OmniActive Health Technologies is now touting this new study on its Lutemax 2020 ingredient in its renewed “Lutein for Every Age” campaign.
Lutein and zeaxanthin are legacy eye-health ingredients in the adult-supplements realm, most notably studied in the National Eye Institute’s Age-Related Eye Disease Studies AREDS and AREDS2 on macular degeneration in older adults. But lutein and zeaxanthin have not yet been studied clinically in children—until now.
During October’s SupplySide West trade show, OmniActive Health Technologies (Bridgewater, NJ) discussed a brand new study conducted in children on the company’s Lutemax 2020 ingredient, which blends lutein and zeaxanthin isomers. The study has been submitted for publication, the firm says.
First Study in Children
The six-month supplementation study included 60 children aged 5-12 years. Test subjects were given a Lutemax 2020 gummy supplement containing 10 mg of lutein and 2 mg of zeaxanthin isomers. The subjects were children who were exposed to a minimum of four hours of digital device use per day. (Among their benefits, lutein and zeaxanthin have been shown to help filter blue light, thereby helping to mitigate eye strain and eye fatigue resulting from staring at digital screens.)
At SupplySide West, Deshanie Rai, PhD, the company’s vice president of global scientific and regulatory affairs, explained what the researchers found. First, she said, Lutemax 2020 in gummy form was shown to be bioavailable, as the presence of lutein and zeaxanthin could be measured in the blood stream of the children who took the supplement. Secondly, lutein and zeaxanthin were shown to increase directly in the eye, a conclusion drawn by measuring subjects’ macular pigment optical density (MPOD). Thirdly, Lutemax 2020 subjects exhibited less eye strain and eye fatigue following blue light exposure.
Finally, Lutemax 2020 was shown to positively impact children’s brain function. First, visual processing speed increased in supplemented subjects. Visual processing speed indicates how quickly “the optic nerve works with your photoreceptors to perceive information, translate that into an image, and help the individual respond to that image,” Rai explained. The fact that Lutemax 2020 supplement was associated with this improvement “makes perfect sense given the fact that the retina is so closely located to the optic nerve; hence, there’s this tight eye-brain connection. They’re constantly talking to each other. So we were able to demonstrate the phenomenon even in kids,” she said. Secondly, Rai said, the children supplemented with Lutemax 2020 showed increases in focus, concentration, and in visual, spatial, and episodic memory.

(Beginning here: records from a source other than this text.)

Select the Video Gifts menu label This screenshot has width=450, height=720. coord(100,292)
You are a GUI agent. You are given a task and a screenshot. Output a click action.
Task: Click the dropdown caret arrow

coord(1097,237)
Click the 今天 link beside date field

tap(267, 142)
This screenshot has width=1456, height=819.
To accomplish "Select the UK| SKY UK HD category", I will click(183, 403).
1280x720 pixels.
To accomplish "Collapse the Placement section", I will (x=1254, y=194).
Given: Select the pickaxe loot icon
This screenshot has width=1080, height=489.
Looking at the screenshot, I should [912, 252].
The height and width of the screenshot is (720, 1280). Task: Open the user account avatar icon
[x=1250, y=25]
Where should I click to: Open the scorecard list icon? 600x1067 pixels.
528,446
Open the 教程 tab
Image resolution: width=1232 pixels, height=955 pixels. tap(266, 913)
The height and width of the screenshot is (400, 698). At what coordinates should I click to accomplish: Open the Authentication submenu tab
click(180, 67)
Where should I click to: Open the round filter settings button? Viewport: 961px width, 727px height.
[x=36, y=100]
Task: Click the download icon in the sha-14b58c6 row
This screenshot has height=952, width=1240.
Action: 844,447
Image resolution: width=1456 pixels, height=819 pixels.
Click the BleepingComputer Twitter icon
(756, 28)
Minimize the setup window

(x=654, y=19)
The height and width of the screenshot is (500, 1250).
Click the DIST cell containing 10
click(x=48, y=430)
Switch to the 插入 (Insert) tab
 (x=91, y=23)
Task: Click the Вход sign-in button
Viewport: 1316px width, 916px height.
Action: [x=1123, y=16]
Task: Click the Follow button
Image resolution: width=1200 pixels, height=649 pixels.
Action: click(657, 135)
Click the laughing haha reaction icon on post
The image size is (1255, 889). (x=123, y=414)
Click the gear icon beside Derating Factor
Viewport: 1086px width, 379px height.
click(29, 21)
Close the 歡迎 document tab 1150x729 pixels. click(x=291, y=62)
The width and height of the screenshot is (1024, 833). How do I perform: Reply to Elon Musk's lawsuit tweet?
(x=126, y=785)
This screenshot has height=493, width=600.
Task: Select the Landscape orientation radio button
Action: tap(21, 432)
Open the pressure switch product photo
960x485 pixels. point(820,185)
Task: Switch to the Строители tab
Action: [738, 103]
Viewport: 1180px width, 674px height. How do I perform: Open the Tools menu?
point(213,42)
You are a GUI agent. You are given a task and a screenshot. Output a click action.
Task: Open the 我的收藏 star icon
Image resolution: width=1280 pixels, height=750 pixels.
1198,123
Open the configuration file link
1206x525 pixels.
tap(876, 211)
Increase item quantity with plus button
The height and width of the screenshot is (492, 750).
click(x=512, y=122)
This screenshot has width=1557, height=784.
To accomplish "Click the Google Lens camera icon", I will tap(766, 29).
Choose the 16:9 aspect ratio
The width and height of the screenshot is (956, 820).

In all, she said, “Our data corroborates existing epidemiological data demonstrating the connection between lutein and zeaxanthin levels in the blood with MPOD and indirectly with cognitive performance.”
These vision performance and cognitive health improvements have been shown in Lutemax 2020 studies in adults. But this new study is significant because it’s the first to clinically explore the benefits in children. In fact, said Rai, “It is the very first study we are aware of in the public domain on lutein and zeaxanthin supplementation in children.”
Of note, the dose of Lutemax 2020 in the children’s study (10 mg of lutein, 2 mg of zeaxanthin isomers) is lower than the dose used in Lutemax 2020 adult studies (20 mg of lutein, 4 mg of zeaxanthin isomers). “And there was a good rationale for that,” Rai explained. “We correlated the dose with what children would typically achieve should they be eating the recommended servings of fruit and vegetables per day. Lutein and zeaxanthin are abundant in certain fruits and vegetables. Based on the recommended number of servings of these fruits and vegetables, as per the Institute of Medicine, that comes out to be about 10 to 20 mg of lutein and zeaxanthin in children.”
Benefits for Young and Old
With this new data in hand, the company is renewing its “Lutein for Every Age” marketing campaign in which the company touts the benefits of lutein and zeaxanthin for a wide range of age groups, from old—and now with this new study—to young.
“The genesis for reinvigorating this campaign now is the kids’ study,” affirmed Sarah Sullivan, head of customer marketing, OmniActive Health Technologies, at SupplySide West. She added that in a consumer survey OmniActive commissioned of 2000 U.S. parents, 6 out of 10 parents ranked eye health as the number-one health concern for their children today given today’s high rates of screen time.
This new study now fills in “the missing gap in terms of clinical relevance in children and teenagers” of Lutemax 2020, Rai said at SupplySide West. It also expands the company’s own knowledge about how to position the ingredient for children.
Said Rai: “I want to give credit to the science and all the academic investigators who invested so much in understanding the relevance of lutein and zeaxanthin, because a lot of that exists already in the public domain in terms of why they are important, not just for adults but even in children…I think what our study did was really come full circle in taking all of that information and putting it into experiential outcomes. It’s not just in writing anymore. It’s now a clinically demonstrated benefit. So yes, I believe our study has pushed that research agenda and given us more confidence in not just the relevance of lutein and zeaxanthin but how much they should be supplemented with, either through the diet or through supplementation.”